Will a carbon filter remove tannins?

Activated carbon filters can effectively adsorb and remove tannins from water; however, they are typically used with other water treatment methods to remove tannins and other contaminants.

How to test for tannins in well water?

Here’s how to test for tannins in well water: 

1. Fill a transparent glass with water.
2. Let it lie overnight.

If the color sinks to the bottom of the glass, it’s iron and manganese in water and not tannin. 

If the color’s intensity is unaltered, tannins are most likely to blame. 

You can also use DIY test kits that involve color-changing reagents or send a water sample to a certified laboratory for more accurate analysis. 

What is an acceptable level of tannins in drinking water?

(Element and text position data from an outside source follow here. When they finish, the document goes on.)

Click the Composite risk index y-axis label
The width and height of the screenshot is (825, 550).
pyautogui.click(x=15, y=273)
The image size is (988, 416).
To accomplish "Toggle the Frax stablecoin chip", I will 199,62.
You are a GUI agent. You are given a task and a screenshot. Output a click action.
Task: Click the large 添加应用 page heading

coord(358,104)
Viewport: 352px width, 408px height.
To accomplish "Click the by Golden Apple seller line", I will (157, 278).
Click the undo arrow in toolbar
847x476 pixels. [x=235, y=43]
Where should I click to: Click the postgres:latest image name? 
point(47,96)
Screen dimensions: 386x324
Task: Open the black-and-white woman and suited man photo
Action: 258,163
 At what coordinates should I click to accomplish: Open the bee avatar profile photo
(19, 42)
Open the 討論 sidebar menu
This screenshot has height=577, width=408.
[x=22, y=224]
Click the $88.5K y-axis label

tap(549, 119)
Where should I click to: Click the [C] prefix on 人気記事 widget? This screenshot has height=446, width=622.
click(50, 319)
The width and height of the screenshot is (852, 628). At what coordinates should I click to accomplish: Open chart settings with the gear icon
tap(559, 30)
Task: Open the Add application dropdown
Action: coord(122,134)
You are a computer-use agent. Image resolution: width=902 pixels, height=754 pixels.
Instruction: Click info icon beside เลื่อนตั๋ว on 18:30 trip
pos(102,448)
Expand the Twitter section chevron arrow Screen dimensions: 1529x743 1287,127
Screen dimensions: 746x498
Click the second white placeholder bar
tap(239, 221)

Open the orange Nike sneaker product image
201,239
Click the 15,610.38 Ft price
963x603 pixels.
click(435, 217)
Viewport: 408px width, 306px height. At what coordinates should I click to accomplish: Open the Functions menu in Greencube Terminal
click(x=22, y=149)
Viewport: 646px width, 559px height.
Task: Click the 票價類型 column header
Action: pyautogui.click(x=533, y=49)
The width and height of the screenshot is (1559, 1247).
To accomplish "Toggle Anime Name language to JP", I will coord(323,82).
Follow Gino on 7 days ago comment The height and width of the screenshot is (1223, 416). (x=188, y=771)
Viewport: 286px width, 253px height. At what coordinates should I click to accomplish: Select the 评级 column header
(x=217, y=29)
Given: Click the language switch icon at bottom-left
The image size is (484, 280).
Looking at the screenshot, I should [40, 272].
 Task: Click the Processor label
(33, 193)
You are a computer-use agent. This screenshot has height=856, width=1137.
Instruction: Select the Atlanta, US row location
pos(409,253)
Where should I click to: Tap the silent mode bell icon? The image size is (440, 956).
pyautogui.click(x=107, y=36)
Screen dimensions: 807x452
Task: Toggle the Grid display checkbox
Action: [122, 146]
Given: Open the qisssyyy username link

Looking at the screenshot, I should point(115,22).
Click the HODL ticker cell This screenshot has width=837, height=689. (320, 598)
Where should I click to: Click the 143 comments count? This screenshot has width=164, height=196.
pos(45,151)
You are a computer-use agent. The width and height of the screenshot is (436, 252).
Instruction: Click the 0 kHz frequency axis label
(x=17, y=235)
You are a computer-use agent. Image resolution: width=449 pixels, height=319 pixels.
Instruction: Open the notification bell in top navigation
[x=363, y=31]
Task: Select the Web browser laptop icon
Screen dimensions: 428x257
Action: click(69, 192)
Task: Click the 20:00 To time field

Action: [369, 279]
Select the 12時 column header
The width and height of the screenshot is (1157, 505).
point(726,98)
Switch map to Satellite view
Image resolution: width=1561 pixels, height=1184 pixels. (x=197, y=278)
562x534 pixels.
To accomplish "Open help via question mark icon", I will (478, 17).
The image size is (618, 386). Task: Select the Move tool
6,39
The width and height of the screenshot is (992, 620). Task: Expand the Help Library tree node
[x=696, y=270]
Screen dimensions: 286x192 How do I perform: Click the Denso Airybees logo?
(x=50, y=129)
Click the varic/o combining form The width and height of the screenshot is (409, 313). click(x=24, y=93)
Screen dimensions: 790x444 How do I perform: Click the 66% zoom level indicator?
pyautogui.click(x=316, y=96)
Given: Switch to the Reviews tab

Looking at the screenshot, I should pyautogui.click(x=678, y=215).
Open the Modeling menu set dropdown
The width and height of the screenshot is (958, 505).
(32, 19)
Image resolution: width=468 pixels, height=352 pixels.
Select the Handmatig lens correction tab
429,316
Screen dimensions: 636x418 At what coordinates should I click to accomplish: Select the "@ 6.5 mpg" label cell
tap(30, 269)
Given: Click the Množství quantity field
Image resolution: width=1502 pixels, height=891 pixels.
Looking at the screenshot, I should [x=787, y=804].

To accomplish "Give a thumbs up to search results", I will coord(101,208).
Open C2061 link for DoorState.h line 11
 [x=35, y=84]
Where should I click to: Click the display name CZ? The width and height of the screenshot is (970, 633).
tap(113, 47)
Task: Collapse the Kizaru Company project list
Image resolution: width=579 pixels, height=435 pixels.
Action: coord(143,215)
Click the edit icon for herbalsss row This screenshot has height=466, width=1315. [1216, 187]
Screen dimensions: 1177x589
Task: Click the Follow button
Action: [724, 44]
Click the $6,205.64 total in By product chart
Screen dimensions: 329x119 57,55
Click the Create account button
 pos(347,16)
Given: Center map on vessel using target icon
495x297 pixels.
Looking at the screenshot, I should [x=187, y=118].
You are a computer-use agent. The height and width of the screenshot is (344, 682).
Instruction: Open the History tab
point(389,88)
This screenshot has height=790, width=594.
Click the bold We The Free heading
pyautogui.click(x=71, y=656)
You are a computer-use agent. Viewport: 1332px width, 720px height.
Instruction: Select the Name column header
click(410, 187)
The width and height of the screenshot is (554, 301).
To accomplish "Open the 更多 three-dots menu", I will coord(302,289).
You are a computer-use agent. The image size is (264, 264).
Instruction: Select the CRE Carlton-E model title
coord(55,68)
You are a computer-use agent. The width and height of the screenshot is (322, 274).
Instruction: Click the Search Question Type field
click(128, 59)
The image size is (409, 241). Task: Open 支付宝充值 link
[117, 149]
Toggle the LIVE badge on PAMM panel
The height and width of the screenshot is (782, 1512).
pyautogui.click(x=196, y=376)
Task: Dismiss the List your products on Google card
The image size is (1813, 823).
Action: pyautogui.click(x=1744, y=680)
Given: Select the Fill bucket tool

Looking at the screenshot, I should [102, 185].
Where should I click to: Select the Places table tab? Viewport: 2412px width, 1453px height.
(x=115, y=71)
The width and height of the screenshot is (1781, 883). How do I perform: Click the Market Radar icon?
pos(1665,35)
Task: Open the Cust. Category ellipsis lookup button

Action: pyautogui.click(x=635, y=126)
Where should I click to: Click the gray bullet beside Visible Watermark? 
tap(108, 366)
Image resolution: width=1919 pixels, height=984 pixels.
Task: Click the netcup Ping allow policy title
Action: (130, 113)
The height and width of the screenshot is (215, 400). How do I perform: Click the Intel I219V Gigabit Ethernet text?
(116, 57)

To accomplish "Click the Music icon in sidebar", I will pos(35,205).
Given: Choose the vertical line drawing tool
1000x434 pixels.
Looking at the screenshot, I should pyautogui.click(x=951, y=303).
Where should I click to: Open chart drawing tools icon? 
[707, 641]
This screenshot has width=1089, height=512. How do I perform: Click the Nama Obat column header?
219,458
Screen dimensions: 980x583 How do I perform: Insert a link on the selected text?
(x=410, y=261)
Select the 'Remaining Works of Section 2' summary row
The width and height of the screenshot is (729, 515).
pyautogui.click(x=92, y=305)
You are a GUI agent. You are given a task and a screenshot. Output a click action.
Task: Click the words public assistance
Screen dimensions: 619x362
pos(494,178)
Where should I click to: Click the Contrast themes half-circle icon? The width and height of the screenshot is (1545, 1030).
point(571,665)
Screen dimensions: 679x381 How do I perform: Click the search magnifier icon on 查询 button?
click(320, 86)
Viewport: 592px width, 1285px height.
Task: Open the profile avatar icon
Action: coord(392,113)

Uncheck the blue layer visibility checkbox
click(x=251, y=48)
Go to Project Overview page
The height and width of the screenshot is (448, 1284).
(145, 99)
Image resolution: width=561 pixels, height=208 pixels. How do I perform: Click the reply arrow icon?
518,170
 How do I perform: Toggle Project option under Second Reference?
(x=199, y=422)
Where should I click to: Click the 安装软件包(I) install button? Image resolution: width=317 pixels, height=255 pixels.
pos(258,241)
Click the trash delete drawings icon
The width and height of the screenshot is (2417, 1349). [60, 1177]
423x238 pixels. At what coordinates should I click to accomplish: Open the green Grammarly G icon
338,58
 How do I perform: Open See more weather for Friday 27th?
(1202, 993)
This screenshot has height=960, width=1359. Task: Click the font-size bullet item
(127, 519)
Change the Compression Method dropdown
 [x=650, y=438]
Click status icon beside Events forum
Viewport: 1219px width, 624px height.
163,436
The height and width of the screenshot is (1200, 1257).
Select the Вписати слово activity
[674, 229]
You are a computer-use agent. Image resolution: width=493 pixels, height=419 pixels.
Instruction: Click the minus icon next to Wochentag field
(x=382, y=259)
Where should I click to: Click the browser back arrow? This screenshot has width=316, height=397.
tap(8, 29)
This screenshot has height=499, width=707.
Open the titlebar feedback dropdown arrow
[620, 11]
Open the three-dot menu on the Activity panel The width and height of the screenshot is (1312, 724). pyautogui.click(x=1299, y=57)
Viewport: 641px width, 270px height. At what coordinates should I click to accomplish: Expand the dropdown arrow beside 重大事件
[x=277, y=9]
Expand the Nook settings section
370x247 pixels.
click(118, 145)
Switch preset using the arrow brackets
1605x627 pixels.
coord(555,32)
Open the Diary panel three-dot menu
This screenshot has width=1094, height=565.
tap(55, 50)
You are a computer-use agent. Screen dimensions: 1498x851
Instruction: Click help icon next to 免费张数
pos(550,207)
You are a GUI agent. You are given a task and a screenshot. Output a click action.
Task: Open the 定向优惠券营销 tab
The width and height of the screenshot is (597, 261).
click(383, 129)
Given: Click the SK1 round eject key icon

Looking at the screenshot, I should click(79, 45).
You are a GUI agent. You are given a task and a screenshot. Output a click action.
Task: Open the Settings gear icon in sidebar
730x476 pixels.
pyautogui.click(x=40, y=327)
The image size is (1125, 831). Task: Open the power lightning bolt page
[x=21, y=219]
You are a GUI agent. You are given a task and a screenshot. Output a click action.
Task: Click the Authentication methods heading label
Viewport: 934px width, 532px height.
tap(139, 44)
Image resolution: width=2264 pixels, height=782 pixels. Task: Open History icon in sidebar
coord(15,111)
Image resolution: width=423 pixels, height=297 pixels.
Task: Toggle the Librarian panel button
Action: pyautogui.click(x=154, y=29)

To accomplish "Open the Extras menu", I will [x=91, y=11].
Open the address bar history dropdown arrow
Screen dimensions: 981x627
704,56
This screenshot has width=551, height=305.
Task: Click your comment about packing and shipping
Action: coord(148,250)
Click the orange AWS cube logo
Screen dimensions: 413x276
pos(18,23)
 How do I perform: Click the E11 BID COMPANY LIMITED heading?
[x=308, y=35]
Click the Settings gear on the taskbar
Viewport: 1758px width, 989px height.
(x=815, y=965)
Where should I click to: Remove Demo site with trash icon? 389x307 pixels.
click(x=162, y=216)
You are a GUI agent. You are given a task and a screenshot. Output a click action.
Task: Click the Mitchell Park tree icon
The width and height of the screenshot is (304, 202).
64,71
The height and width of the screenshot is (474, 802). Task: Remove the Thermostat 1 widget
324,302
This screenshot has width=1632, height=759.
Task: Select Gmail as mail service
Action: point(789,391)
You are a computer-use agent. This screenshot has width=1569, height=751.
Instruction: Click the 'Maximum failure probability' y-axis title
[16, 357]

Tannin is not currently classified as a primary contaminant by the EPA. Therefore there is no established data on acceptable levels for this substance. However, it may result in aesthetic issues like staining and discoloration, so you might use RO or carbon filters to remove it.

Is it safe to swim in water with tannins?

Swimming in water with tannins is generally safe, as tannins are non-toxic to the skin. However, high concentrations of tannins in your water may cause water discoloration and reduced visibility, which can concern some swimmers.